Meet the local guide: Marina
Born in nowhere
I was born in Siberia, in the windiest month of the year February. My hometown is lost deep in the forest, stretching along the bank of one of the most famous and longest Siberian rivers The Lena. On most maps this town is unidentified. It is located 1000 km from Irkutsk to the North. My town has 3 different names, which one you enter depends on how you get there. By plane and by bus you enter Ust-Kut, by train – Lena, on the water – Osetrovo. But its toponym is Ust-Kut. You may have noticed that many Russian settlements have ‘ust’ in their names. It means that the settlements were founded on the confluence of two rivers. For example, my town appeared on the confluence of the Lena and the Kuta rivers.
The larger part of the population came here when the great construction of the railway known as The Baikal-Amur Mainline began. So did my grandparents.
I moved to Irkutsk after I had finished school to continue my education.
I had never been there before.
It was the beginning of 2000. And that Irkutsk I arrived in and this Irkutsk I take my tourists around now are almost two different cities. The capital of Eastern Siberia has become much more beautiful than it used to be.
Big city life
Irkutsk is a real giant in comparison with my hometown, with absolutely another way to spend your leisure time. I’m just crazy about going for a walk. And here I have a great opportunity to do it. I can spend up to 3 hours strolling about the city. I like popping to cozy cafes to grab a coffee and keep on walking. And it doesn’t matter the season, because I like watching the way the city changes. It always has something special to tell you under heavy fall rain, rustling colorful fallen leaves; under fluffy snow and when trees give birth to soft light green leaves; and when the city stands still surviving the hot boiling summer being afraid to move because it could make the city even hotter.
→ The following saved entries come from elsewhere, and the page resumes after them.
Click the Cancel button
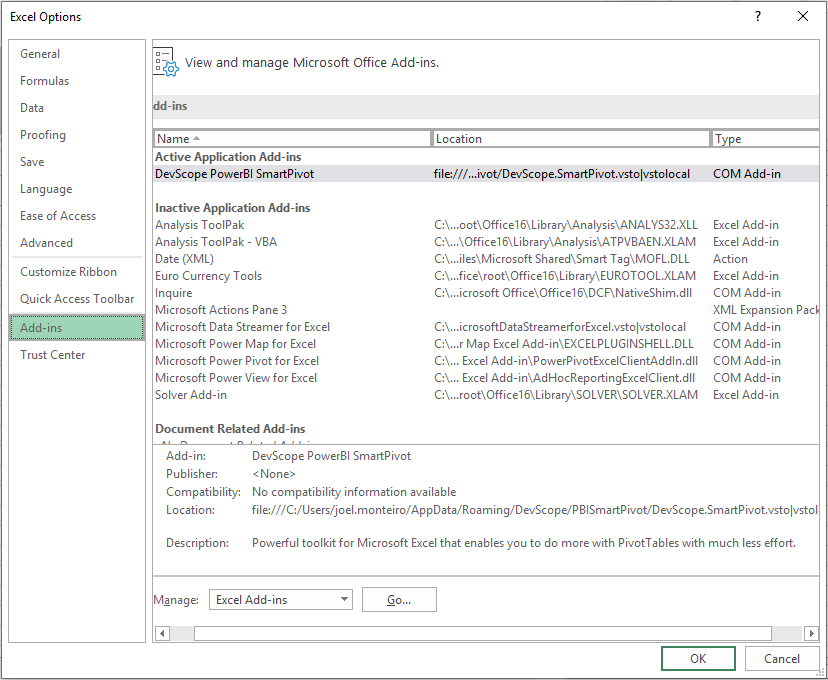The width and height of the screenshot is (828, 680). coord(782,658)
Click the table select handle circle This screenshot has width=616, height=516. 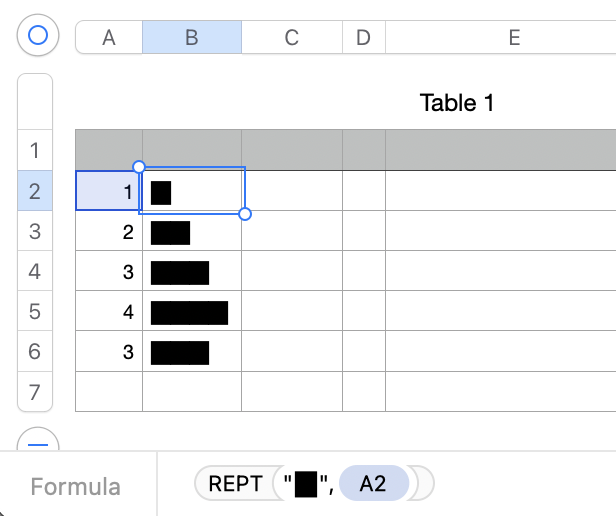38,36
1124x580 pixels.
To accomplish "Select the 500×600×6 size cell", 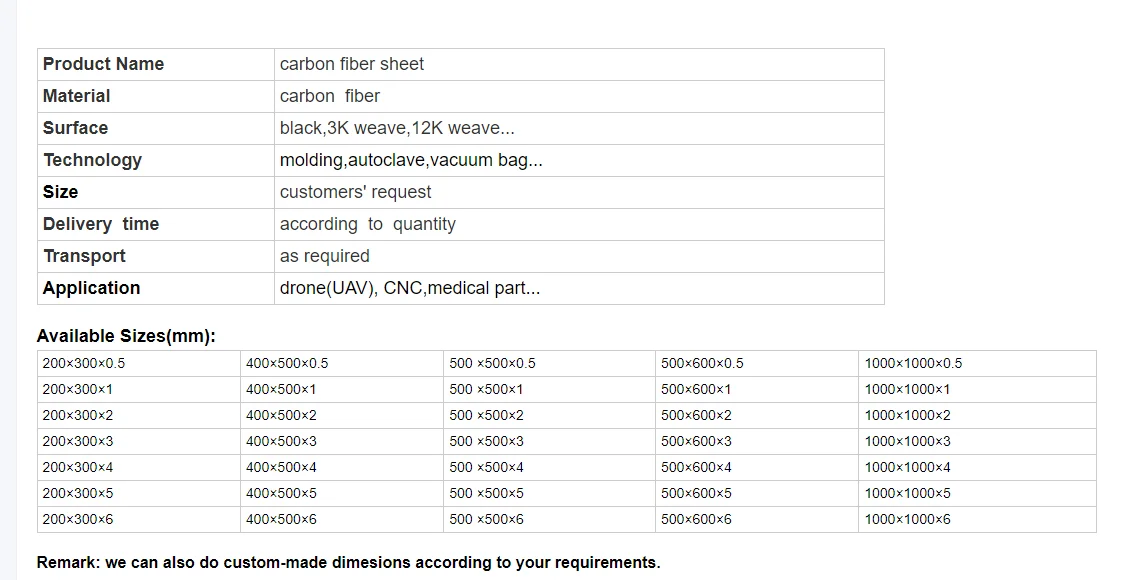I will (696, 519).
I also realized that Irkutsk teenagers are happier because they can go shopping for nice clothes in shopping malls. In my hometown, we used to go to street markets where the clothes were far from fashion. And we had to try really hard to look like our favorite singers from the magazines’ covers. In winter it was a kind of extreme to try on jeans on the street market. But we were ready for everything to look cool.
Everyday routine is quite ordinary in Irkutsk. The citizens get up early not to get stuck in heavy morning traffic. Have lunch in a cafe. Get back home. At the weekend they might go out with their friends or families. The most beloved place among the citizens of Irkutsk is 130 Quarter dotted with lovely cafes. There are several theatres in the city for those who enjoy art.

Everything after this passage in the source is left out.